[Source data — start]

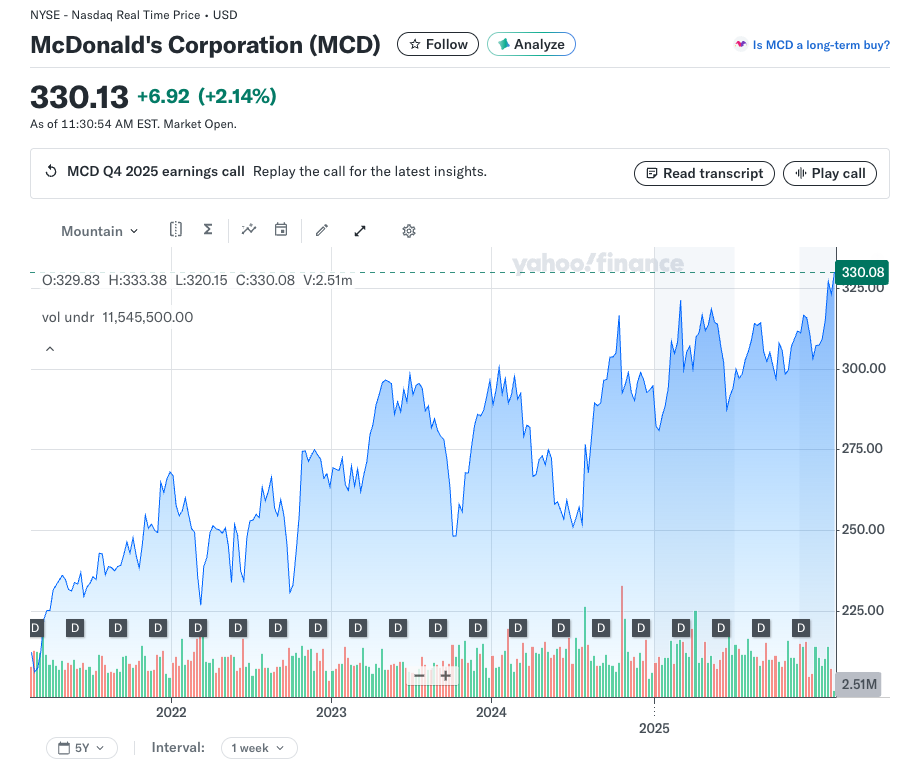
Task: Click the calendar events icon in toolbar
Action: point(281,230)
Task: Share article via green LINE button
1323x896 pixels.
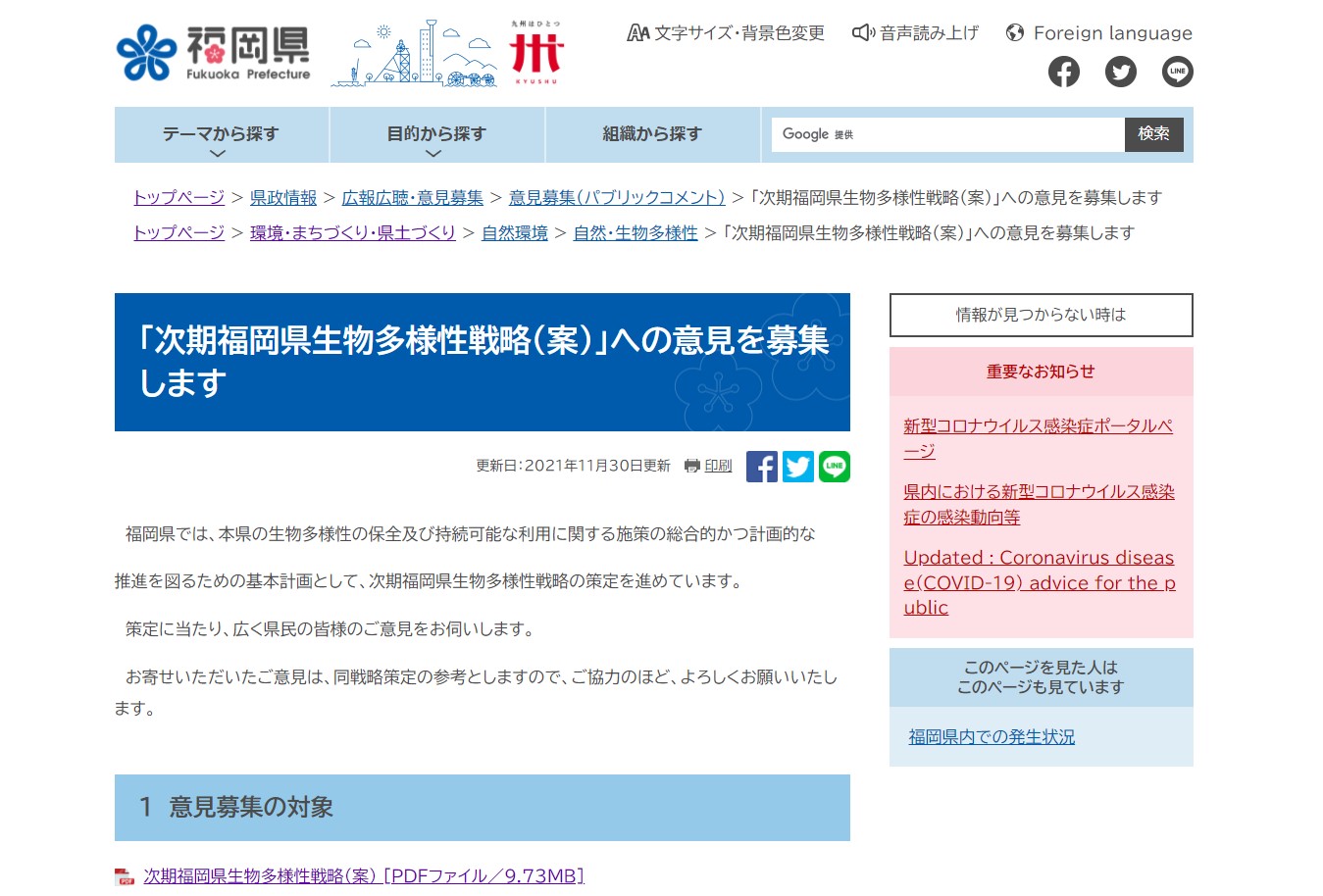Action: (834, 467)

[Source data — finish]

The expected output is an exact retyping of the lines from the line with "Task: Share article via green LINE button" through the last line of the data, with both ends kept and the pictures dropped.

Reply:
Task: Share article via green LINE button
1323x896 pixels.
Action: (834, 467)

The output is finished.